Danny is forever in a Symbolic opposition of presence/absence, phallus/lack, together/apart, home/lost. A lack which has been honed by the search for Lacan's objet petit a: the unattainable object of desire.

Drives and desire

Daddy promises to educate Danny, to fuck him, kiss him, tell him he loves him, give him an allowance, hold him, get him a job, take him on a yacht...Lacan identifies four partial drives: the oral drive (the lips, the breast), the anal drive (the anus and the faeces), the scopic drive (the eyes and the gaze), and the invocatory drive (the ears and the voice). Daddy will attempt to satisfy all Danny's drives, moving from one to the next in a never-ending chain. Drives differ from biological needs because they can never be satisfied and do not aim at an object but rather circle perpetually around it. The true source of jouissance is the repetition of the movement of this closed circuit. Danny is now in a never-ending circling around the objet petit a.
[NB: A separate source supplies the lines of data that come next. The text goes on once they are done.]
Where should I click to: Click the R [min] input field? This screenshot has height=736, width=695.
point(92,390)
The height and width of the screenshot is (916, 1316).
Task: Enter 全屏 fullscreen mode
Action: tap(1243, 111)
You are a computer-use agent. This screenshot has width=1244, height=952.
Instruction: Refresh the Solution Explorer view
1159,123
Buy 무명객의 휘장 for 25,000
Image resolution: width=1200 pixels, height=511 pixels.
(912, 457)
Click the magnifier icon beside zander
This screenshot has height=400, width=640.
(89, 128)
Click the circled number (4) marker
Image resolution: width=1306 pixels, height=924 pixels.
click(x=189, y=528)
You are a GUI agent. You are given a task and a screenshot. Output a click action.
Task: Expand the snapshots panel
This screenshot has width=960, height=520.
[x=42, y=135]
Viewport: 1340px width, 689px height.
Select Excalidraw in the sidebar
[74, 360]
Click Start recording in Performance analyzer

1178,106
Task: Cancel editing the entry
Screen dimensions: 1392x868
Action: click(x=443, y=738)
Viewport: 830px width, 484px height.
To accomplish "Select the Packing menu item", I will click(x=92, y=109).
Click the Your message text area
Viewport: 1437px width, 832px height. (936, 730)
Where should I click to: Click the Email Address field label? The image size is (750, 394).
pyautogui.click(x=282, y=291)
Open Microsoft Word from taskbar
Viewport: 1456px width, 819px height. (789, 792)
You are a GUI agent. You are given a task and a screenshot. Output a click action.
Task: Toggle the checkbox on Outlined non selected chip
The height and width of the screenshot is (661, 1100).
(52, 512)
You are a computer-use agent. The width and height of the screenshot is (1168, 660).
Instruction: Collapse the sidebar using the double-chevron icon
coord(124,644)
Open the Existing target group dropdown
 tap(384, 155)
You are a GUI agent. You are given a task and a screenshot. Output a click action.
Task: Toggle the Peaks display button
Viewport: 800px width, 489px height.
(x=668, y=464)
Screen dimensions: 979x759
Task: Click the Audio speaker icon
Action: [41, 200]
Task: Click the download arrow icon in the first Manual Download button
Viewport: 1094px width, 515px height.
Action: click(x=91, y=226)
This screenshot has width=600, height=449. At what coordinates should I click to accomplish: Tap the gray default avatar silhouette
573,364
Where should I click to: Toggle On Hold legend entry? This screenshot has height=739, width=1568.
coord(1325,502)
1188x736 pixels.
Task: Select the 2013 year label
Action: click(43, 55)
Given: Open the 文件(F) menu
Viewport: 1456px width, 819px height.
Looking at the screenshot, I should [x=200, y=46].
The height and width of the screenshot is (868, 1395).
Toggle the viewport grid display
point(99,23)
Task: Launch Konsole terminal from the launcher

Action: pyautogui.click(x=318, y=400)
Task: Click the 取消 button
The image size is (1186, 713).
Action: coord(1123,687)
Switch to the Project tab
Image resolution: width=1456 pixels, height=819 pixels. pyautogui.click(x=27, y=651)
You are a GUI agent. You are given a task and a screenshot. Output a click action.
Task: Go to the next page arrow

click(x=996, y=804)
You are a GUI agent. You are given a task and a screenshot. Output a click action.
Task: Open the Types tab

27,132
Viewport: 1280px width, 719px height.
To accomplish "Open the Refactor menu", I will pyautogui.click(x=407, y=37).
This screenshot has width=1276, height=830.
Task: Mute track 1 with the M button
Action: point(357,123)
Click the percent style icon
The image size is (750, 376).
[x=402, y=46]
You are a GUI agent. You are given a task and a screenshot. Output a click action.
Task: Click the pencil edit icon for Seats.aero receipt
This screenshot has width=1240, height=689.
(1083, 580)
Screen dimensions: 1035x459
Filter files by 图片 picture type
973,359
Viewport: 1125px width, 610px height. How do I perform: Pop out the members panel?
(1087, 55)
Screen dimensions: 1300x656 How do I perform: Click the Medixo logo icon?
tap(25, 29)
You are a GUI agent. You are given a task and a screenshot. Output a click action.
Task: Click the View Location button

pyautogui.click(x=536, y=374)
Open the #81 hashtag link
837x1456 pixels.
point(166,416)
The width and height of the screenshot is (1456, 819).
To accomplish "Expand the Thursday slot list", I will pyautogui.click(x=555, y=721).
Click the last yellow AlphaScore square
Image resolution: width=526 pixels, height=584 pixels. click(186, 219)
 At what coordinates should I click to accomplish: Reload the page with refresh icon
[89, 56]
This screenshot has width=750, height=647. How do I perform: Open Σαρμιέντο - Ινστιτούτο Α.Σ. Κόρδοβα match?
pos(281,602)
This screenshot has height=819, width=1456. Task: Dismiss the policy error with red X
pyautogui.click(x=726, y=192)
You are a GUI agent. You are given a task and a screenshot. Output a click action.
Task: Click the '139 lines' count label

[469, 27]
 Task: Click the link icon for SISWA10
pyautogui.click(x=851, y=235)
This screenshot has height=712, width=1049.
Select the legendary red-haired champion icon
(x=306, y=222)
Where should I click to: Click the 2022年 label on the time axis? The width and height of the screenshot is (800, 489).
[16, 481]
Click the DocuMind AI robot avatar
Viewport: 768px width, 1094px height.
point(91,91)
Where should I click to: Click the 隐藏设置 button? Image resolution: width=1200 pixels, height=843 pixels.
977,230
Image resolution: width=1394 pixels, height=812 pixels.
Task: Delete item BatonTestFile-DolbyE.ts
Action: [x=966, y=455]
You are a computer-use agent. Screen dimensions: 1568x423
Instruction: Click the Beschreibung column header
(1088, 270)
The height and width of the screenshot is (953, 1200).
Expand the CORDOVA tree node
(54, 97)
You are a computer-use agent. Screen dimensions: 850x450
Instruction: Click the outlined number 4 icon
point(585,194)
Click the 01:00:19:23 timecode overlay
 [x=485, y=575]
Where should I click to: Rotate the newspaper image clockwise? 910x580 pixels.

Daddy will eternally try to satisfy every drive Danny has, but Danny's desire can never be satisfied. 

As Danny pleads to the world: 

“No charge. I just need . . . I just need . . .”

Conclusion

So, obviously, if you want m/m romance pass this by. If you like gay erotica, then it's a good read. If you want to admire some pretty clever writing disguised as gay erotica, then this is your book, baby.